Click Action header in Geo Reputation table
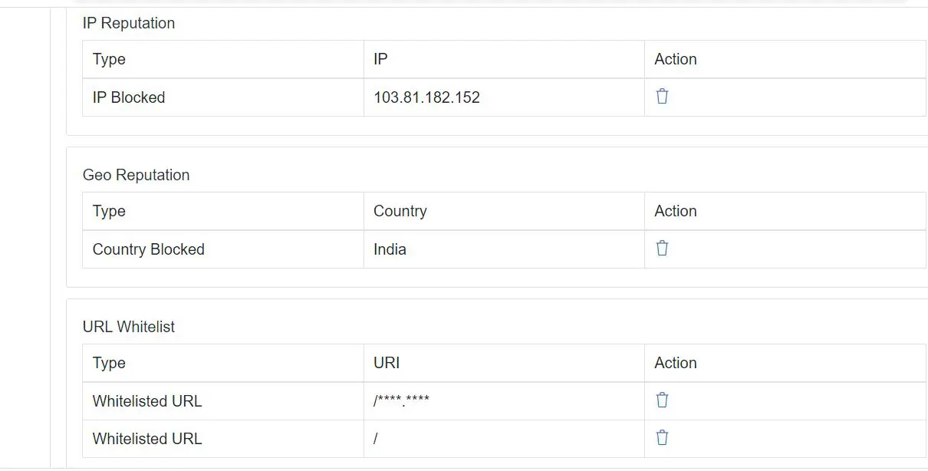This screenshot has height=471, width=928. click(675, 211)
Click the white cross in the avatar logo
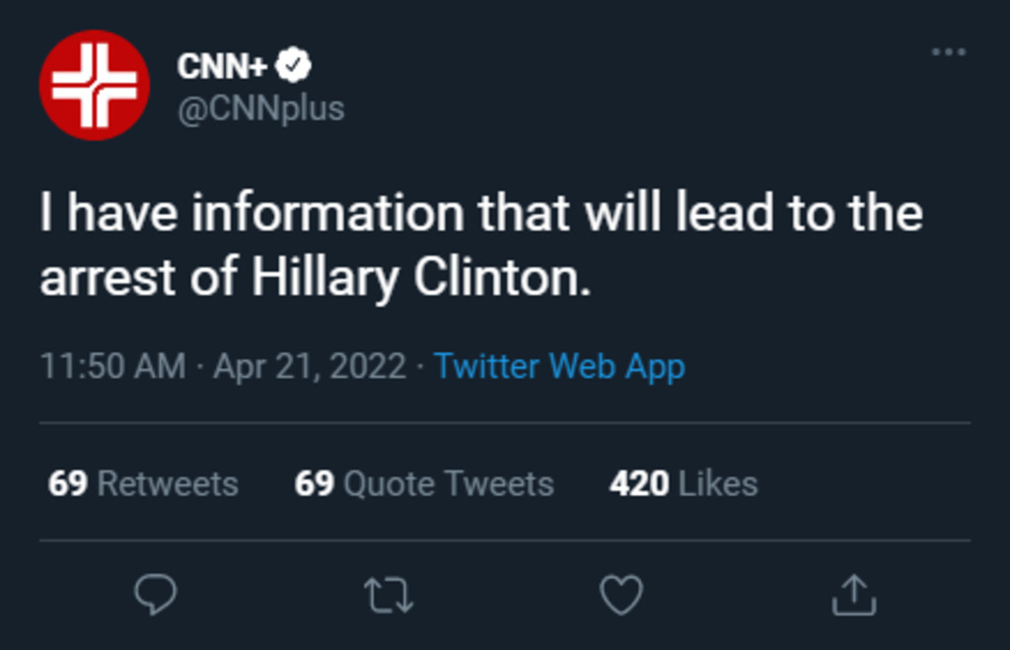This screenshot has width=1010, height=650. [x=95, y=85]
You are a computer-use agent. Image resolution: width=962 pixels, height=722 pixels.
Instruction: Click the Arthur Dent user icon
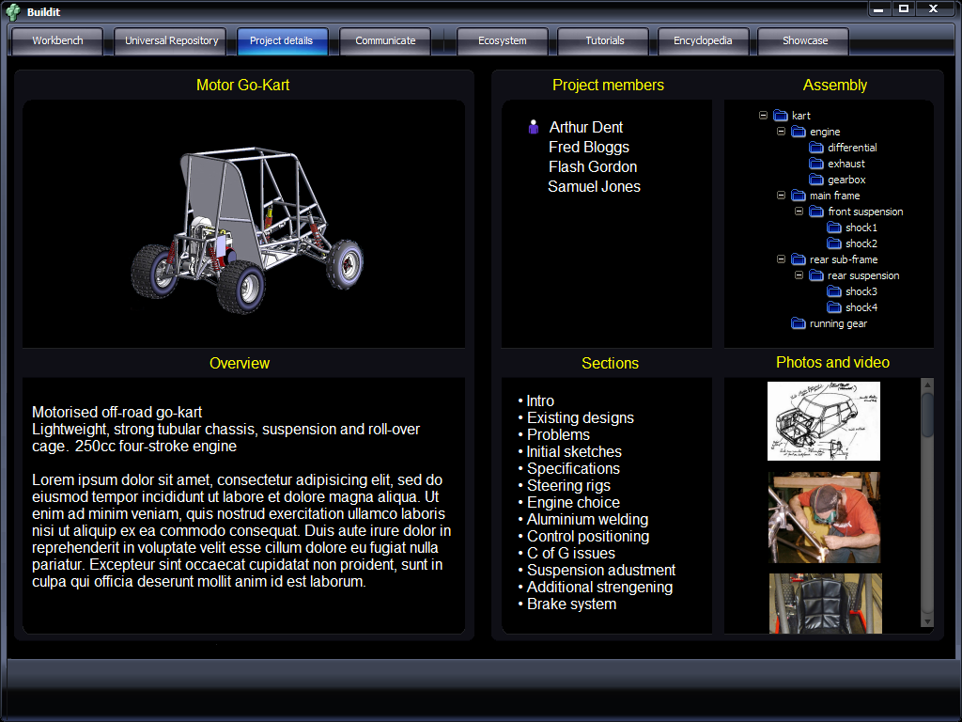tap(534, 127)
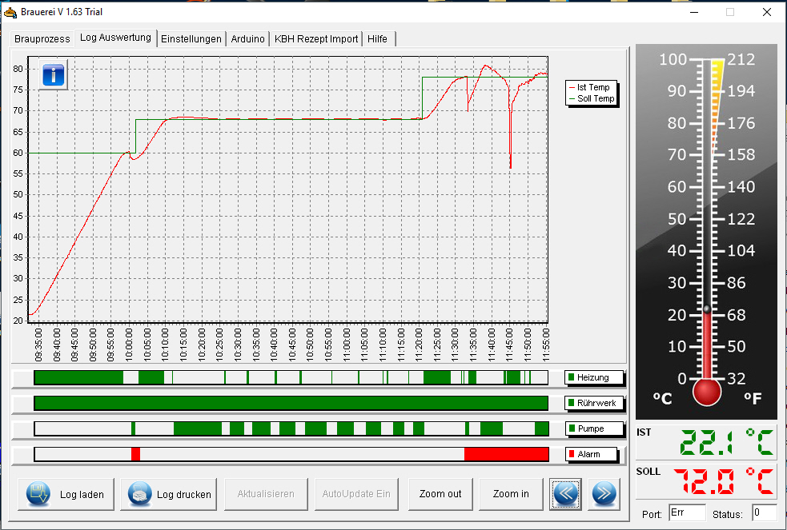The width and height of the screenshot is (787, 530).
Task: Click green Rührwerk legend marker
Action: (x=571, y=403)
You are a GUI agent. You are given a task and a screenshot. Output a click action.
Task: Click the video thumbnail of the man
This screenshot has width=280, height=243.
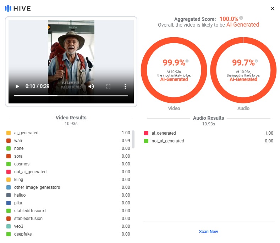(x=71, y=53)
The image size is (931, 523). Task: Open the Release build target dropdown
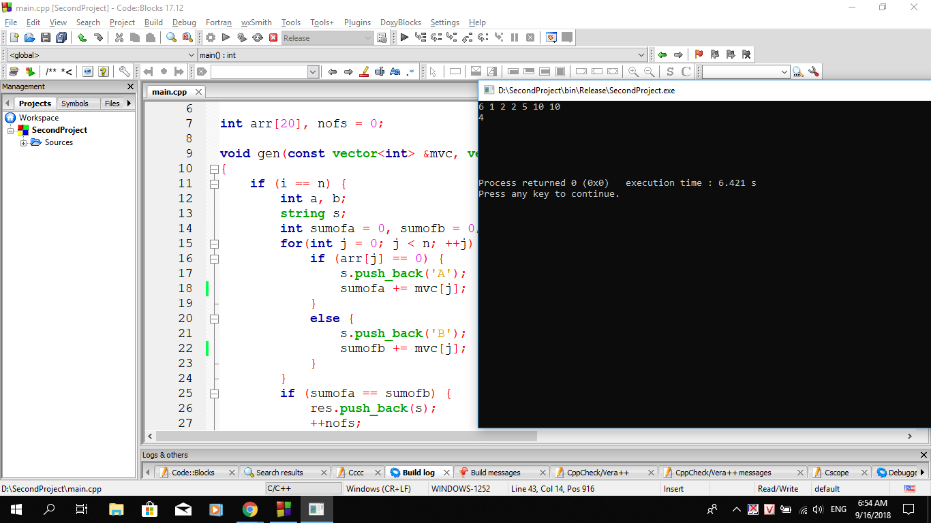(368, 38)
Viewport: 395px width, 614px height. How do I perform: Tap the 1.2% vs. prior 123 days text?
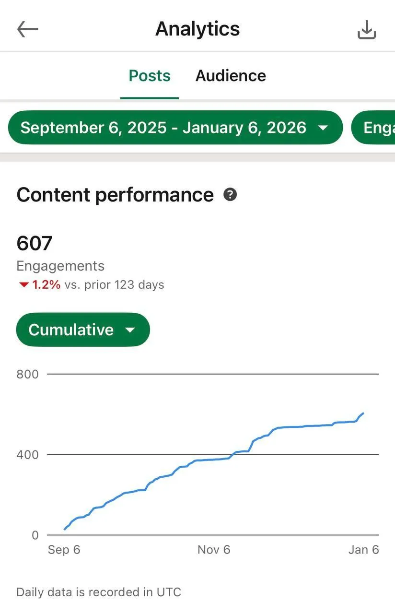point(98,285)
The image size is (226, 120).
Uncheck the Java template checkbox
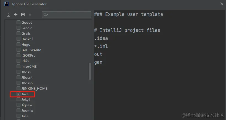point(18,94)
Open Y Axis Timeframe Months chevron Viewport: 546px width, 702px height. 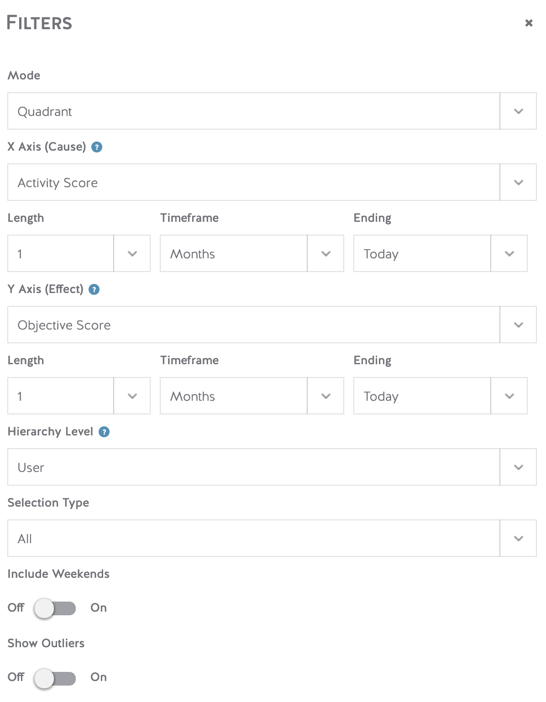326,396
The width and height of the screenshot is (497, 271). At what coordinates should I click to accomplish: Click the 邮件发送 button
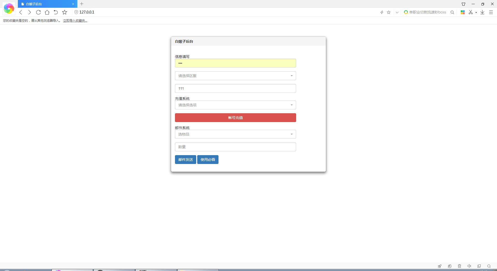(x=185, y=160)
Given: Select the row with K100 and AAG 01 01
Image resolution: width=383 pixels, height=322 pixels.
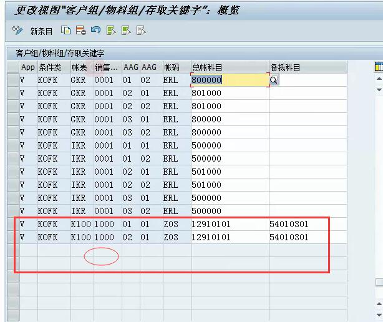Looking at the screenshot, I should pos(12,224).
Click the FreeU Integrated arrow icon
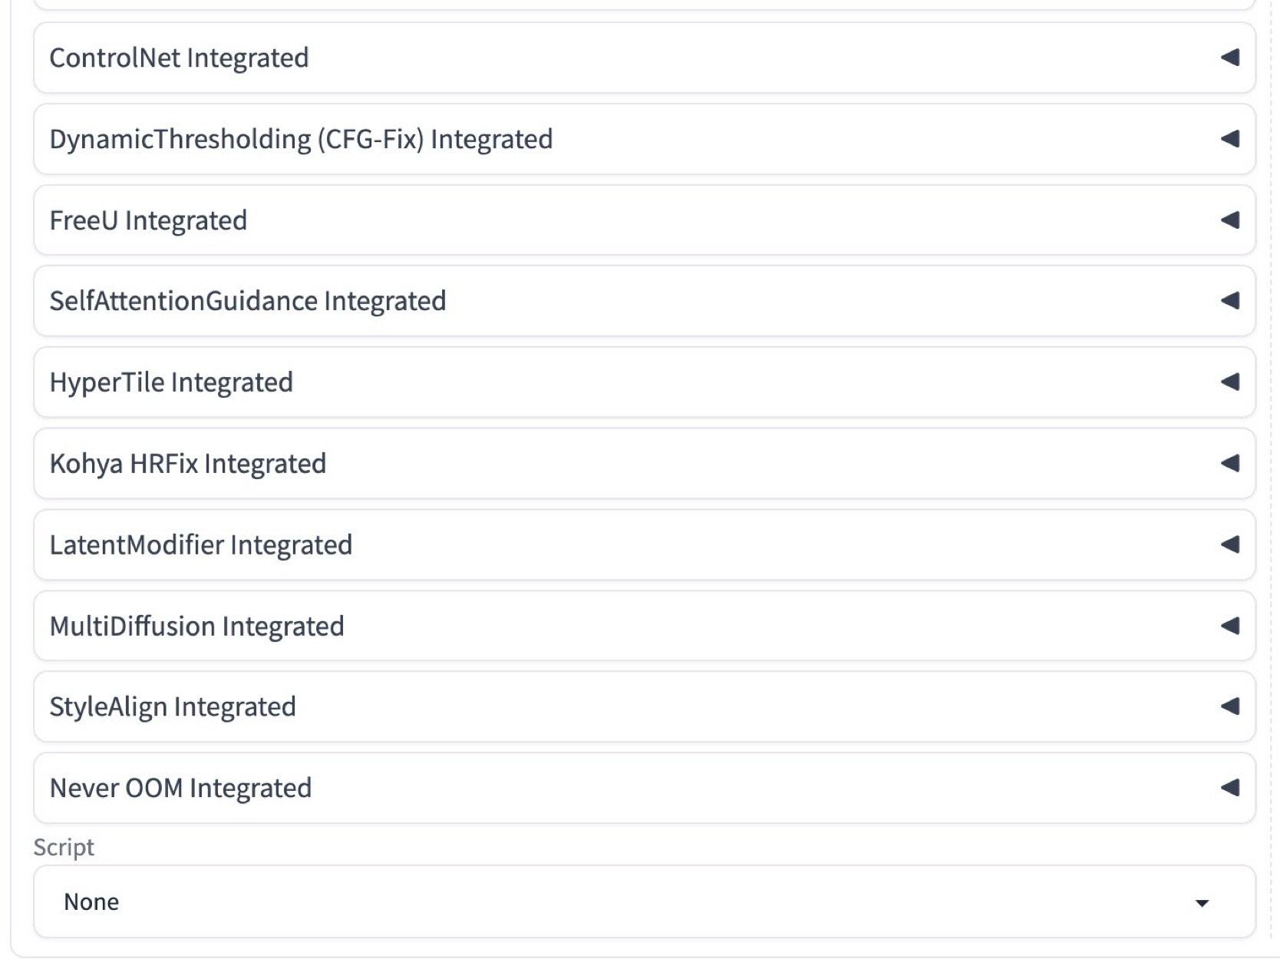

───

__What is needed__
The reply should hold only how many lines in the material include the word "agent".

__Result__
2